▸ **Task statement**
Pick each line containing the word "heading" out of the data below.

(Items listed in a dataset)
================

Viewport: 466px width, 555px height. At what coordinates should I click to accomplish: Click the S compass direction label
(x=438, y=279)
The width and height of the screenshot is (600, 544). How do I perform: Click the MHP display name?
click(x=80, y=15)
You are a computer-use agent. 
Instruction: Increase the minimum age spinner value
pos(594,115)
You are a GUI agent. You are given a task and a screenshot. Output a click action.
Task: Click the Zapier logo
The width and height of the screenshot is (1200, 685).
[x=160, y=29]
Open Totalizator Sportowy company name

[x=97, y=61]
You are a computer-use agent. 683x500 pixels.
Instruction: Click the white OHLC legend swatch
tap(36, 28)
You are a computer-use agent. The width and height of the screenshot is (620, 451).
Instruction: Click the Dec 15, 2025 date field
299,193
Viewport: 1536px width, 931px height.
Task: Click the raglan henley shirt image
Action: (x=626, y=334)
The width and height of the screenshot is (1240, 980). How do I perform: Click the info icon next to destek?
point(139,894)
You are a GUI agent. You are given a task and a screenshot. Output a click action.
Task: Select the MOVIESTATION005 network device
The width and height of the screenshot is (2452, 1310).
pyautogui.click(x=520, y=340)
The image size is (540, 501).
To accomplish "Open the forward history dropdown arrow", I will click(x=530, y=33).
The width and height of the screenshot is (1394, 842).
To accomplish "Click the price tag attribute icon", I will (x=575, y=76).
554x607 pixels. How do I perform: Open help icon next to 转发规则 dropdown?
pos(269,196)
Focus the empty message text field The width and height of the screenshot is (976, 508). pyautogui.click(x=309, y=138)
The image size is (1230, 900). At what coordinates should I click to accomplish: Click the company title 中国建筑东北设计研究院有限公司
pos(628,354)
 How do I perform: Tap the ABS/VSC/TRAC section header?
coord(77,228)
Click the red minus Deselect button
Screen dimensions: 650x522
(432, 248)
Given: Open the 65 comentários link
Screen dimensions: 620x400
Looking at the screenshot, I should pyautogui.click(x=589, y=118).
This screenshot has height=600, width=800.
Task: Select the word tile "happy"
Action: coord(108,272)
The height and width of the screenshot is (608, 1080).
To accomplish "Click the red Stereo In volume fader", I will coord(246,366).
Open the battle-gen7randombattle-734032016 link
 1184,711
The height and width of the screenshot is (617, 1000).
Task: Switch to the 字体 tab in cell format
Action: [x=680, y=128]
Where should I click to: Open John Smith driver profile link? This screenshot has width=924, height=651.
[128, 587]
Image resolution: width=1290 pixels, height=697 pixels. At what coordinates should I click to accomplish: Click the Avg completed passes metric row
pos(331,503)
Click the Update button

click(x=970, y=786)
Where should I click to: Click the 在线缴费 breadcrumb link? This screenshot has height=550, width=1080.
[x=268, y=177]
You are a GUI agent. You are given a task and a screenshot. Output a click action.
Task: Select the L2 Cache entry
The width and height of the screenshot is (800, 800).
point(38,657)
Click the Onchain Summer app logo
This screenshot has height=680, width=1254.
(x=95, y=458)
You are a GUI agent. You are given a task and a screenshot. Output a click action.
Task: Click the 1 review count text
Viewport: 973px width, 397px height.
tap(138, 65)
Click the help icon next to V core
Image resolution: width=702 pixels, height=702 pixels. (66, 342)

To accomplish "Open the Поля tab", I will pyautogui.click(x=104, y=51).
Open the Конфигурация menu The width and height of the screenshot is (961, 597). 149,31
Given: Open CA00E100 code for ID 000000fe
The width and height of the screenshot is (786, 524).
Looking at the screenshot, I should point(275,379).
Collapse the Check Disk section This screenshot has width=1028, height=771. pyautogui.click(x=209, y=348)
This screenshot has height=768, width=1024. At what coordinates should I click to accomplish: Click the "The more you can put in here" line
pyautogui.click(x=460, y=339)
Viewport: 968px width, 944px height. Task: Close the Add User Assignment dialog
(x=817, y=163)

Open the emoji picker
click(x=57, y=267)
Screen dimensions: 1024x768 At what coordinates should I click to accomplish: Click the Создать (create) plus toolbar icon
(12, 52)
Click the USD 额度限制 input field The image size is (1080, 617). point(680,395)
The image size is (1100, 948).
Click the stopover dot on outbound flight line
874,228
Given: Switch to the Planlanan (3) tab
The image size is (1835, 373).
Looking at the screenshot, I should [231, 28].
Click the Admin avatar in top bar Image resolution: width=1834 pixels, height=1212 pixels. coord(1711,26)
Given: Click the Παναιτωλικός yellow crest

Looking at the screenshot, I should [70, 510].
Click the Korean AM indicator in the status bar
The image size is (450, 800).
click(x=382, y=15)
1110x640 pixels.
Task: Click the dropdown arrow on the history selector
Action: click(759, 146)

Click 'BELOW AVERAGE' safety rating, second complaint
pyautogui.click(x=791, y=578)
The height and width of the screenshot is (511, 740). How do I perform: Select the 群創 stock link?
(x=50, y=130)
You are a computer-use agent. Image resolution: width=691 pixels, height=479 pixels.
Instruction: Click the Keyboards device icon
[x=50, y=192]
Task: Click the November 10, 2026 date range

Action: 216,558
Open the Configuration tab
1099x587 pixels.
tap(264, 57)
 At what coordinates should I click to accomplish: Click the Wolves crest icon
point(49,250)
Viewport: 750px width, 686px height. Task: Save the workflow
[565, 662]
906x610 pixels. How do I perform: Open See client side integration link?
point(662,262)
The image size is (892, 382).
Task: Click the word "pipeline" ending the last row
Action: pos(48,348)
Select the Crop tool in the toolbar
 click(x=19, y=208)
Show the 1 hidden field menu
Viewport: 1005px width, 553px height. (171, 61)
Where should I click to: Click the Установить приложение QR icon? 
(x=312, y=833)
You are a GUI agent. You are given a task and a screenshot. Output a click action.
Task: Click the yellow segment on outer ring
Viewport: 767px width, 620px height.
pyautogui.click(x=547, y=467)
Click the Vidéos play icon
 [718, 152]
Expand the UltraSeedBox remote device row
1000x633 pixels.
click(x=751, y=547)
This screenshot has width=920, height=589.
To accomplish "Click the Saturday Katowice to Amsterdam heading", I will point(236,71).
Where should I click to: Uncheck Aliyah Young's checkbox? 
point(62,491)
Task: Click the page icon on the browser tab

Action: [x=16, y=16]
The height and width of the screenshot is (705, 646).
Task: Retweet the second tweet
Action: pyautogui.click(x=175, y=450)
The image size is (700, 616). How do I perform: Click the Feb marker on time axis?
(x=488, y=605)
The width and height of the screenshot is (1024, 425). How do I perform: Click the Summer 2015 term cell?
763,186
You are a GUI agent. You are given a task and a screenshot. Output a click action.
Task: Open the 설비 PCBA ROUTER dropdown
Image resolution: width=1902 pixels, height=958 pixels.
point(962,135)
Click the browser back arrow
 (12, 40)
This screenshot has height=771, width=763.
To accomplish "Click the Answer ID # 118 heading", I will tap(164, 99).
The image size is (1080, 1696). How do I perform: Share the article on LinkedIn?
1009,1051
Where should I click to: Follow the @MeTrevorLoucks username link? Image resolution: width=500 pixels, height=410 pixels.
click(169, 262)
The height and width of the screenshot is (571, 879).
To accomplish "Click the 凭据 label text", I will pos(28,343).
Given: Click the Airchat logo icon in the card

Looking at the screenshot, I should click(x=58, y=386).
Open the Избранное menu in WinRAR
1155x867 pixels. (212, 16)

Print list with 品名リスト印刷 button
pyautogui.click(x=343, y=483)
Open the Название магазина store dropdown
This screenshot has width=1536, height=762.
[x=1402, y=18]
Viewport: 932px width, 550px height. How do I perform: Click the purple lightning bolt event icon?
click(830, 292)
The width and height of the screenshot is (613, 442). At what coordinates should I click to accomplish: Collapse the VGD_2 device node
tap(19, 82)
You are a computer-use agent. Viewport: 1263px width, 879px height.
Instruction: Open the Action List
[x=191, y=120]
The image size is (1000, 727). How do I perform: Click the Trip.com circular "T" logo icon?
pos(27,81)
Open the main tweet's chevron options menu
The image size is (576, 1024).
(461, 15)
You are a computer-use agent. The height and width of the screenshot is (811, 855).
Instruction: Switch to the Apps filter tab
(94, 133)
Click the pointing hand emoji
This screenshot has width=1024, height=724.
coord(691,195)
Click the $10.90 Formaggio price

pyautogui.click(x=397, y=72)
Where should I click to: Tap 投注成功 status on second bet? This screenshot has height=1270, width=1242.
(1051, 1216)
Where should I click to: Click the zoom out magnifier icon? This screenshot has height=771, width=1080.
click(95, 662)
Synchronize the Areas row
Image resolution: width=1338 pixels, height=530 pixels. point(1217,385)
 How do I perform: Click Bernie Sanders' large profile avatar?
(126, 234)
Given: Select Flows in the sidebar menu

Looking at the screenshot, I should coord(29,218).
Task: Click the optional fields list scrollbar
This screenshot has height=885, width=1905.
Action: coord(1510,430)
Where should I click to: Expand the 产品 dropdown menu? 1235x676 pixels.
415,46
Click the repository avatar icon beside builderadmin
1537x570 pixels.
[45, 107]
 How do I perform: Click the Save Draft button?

================

▸ **Result of the task**
To accomplish "Click the Saturday Katowice to Amsterdam heading", I will point(236,71).
To accomplish "Click the Answer ID # 118 heading", I will tap(164, 99).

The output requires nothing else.